From daily showers to commercial water rides, water consumption by tourists challenged the output capacity of Pigeon Forge's 4-mgd water treatment plant. On especially high-demand weekends, city officials requested residents adopt special conservation measures. The problem was not a supply issue—the city has an abundant water supply—but rather the ability of its current plant to produce enough drinking water. In 2000, the city took action and agreed to triple the existing water plant's capacity to meet its skyrocketing demands.

In addition to boosting output, city officials sought to streamline the plant workflow. During an average shift, workers were responsible for maintaining, inspecting, and operating the raw water intakes, storage tanks, and filter plant. With the expansion plan, the current staff would be overwhelmed and unable to perform all of the required operations.

The water plant needed to incorporate data management technology to comply with new U.S. Environmental Protection Agency requirements that mandate all water production facilities retain a continuous data log of plant processes and continually create backup data files. The district also needed to improve security for its remote pump house, in response to the U.S. Department of Homeland Security vulnerability assessments.

Pigeon Forge chose to use a design-build approach to handle the automation portion of their plant upgrade. By doing so, plant managers were able to partner with consulting engineers and system integrator Smith Seckman Reid Inc. (SSR), Nashville, Tenn., and Rockwell Automation, headquartered in Milwaukee, to meet the city's goals of tripling water plant capacity, streamlining workflow, meeting documentation requirements, and increasing security.

To meet reporting requirements, immediate access to information at multiple points in the process was crucial. SSR recommended upgrading the existing relay panels to intelligent motor control centers (MCCs) and a computer monitoring system. This system would give operators a view of the entire process, including access to predictive-failure information, EPA compliance reports, and monitoring information-a vast improvement from the previous system that offered limited information throughout the process.

The water treatment process begins 17 miles from the plant site. There, water is drawn from Douglas Lake and pumped into a 300,000-gallon, above-ground concrete basin. From this tank, four transfer pumps are used to convey the raw water through 12 miles of water main to the plant and into one of four blending basins, with a flash mix added to isolate and destroy harmful bacteria. Next, the water is pumped into eight floculation basins, where the chemicals from the flash mix interact with the water to create floc, or chemically bonded clumps for sedimentation.

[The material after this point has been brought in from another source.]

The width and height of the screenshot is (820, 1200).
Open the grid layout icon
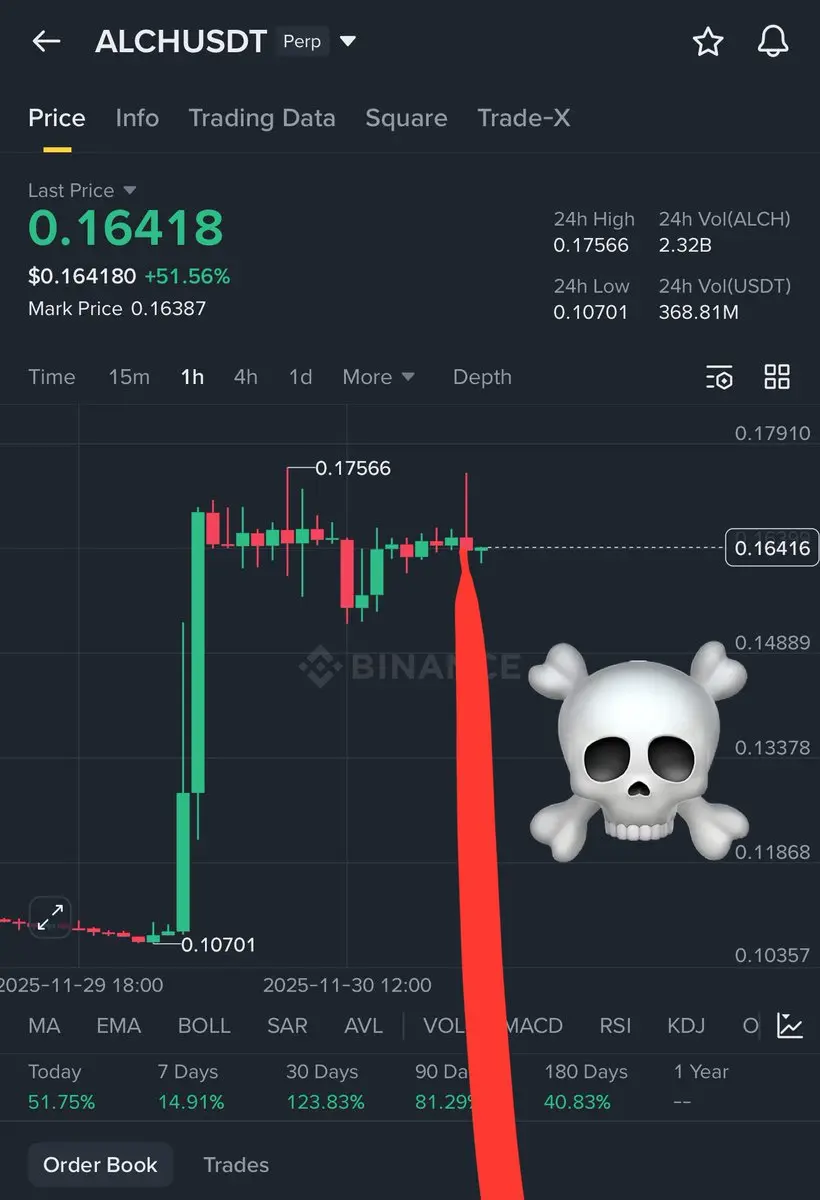coord(777,377)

As water is transferred into the sedimentation basins, the floc settles to the bottom where large paddles scrape the collected floc into troughs and transfer it to the nearby wastewater treatment plant for processing. As treated water moves to the interior filtering basins, it is filtered once more before moving to the plant's clear well. The treated water is stored at system inventory sites throughout the district's service area.


Upgrades to the plant's MCC provided an array of operational and electrical information, including predictive failure alerts, to plant operators allowing for notification of system problems prior to system failures. Motor currents that approach a predetermined excessive value trigger a blinking message on the human-machine interface (HMI). This alert now gives operators time to determine the nature and location of problems and correct them before an overload occurs. In some cases, the programmable controller automatically shuts down the system to protect plant assets.

For central processing and remote terminal unit control, Pigeon Forge selected ControlLogix and MicroLogix controllers from Allen-Bradley, a division of Rockwell Automation. Installing controls at each blending basin allows plant workers to choose which pump to turn on and gives them the ability to adjust the blending speed as needed. A combination of drives and motor starters located inside networked, intelligent MCCs regulate pump and blending speed.